Required action: Search the lines of the records for the word "link", and copy every line that has it.

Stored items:
____

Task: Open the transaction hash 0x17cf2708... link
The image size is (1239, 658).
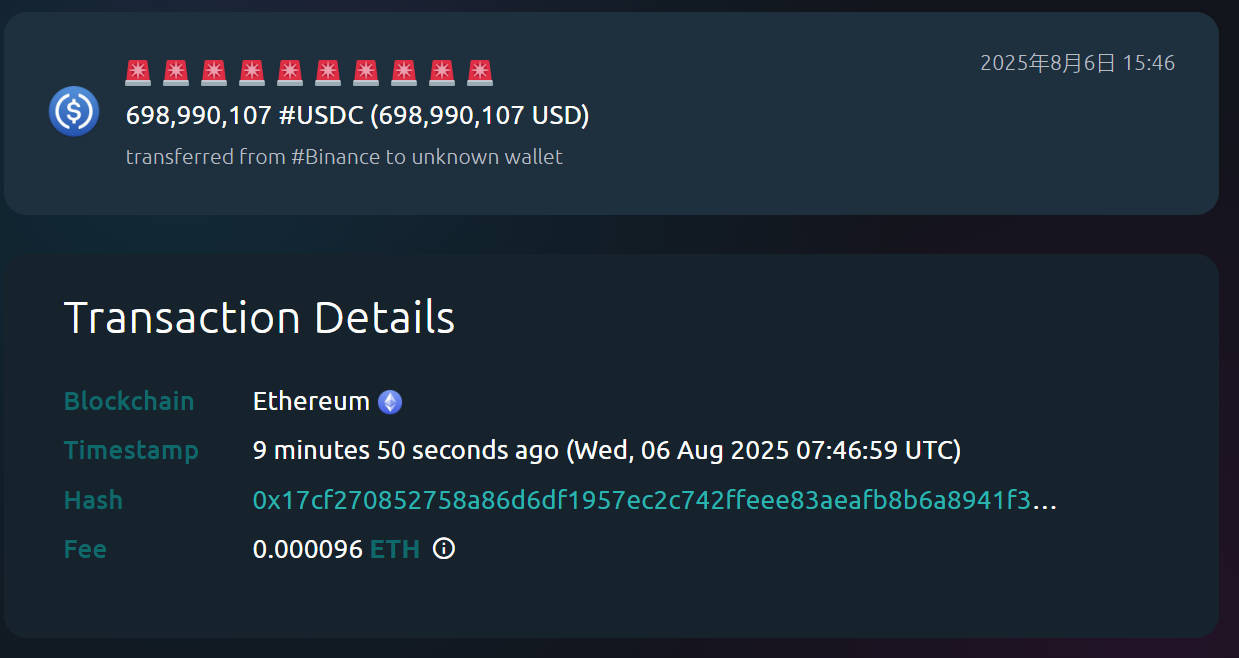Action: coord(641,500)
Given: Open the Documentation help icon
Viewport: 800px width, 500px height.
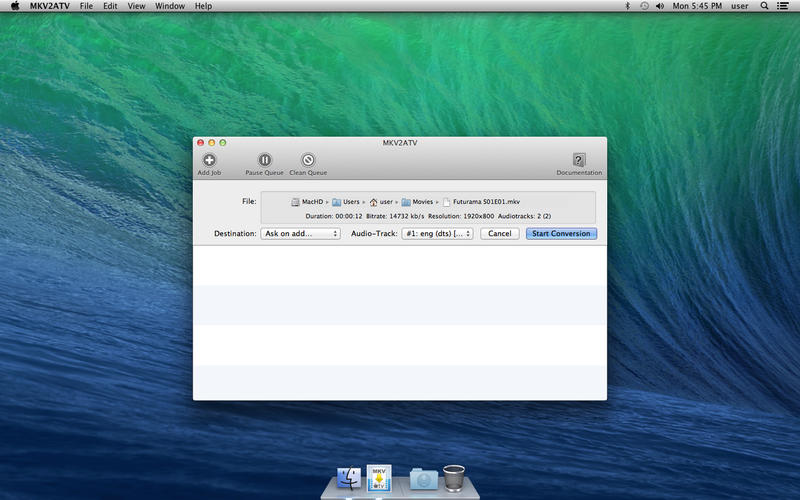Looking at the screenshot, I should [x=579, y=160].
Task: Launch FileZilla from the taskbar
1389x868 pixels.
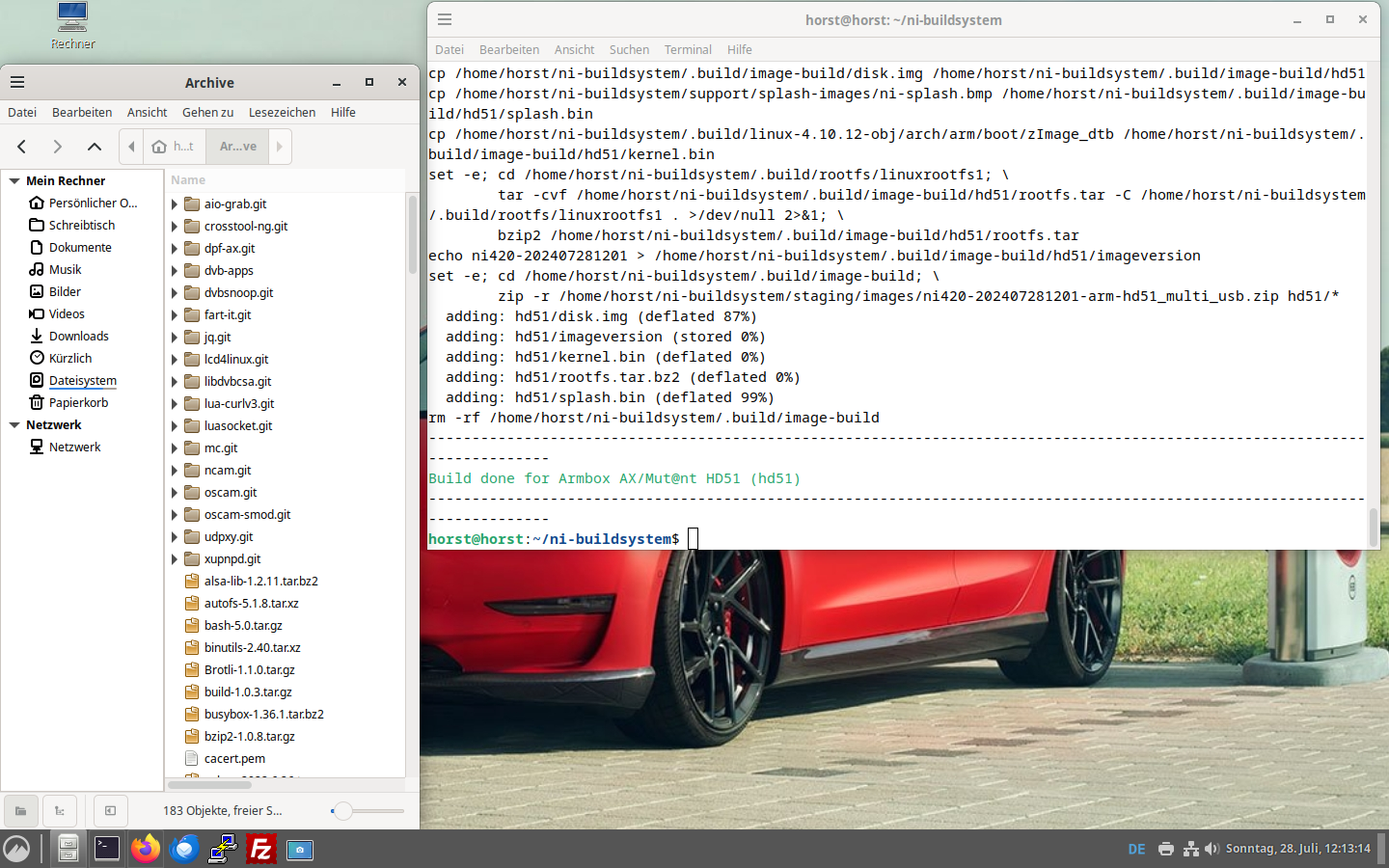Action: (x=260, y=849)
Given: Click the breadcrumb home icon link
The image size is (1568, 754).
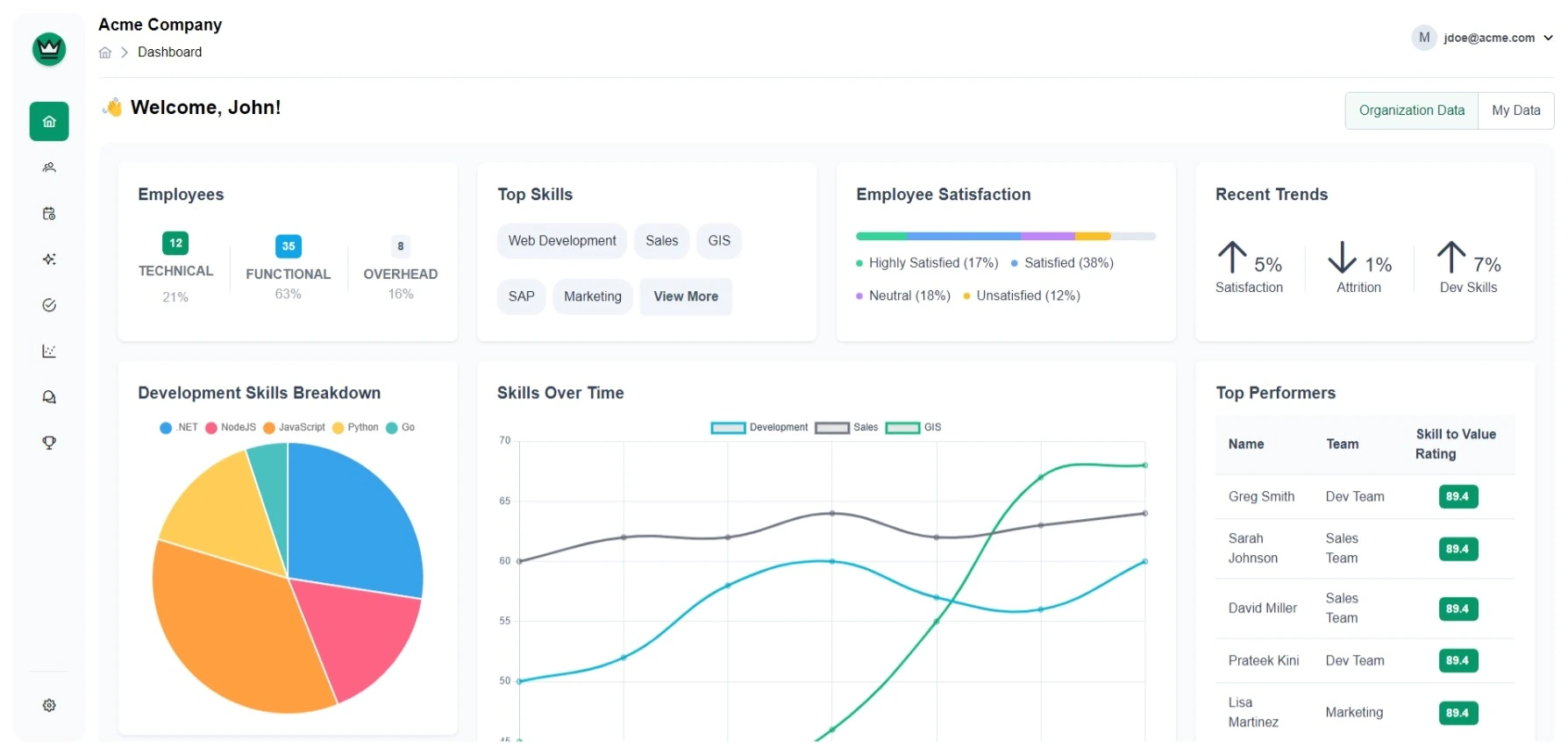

____

Response to this task:
Task: Open the transaction hash 0x17cf2708... link
Given: Click the breadcrumb home icon link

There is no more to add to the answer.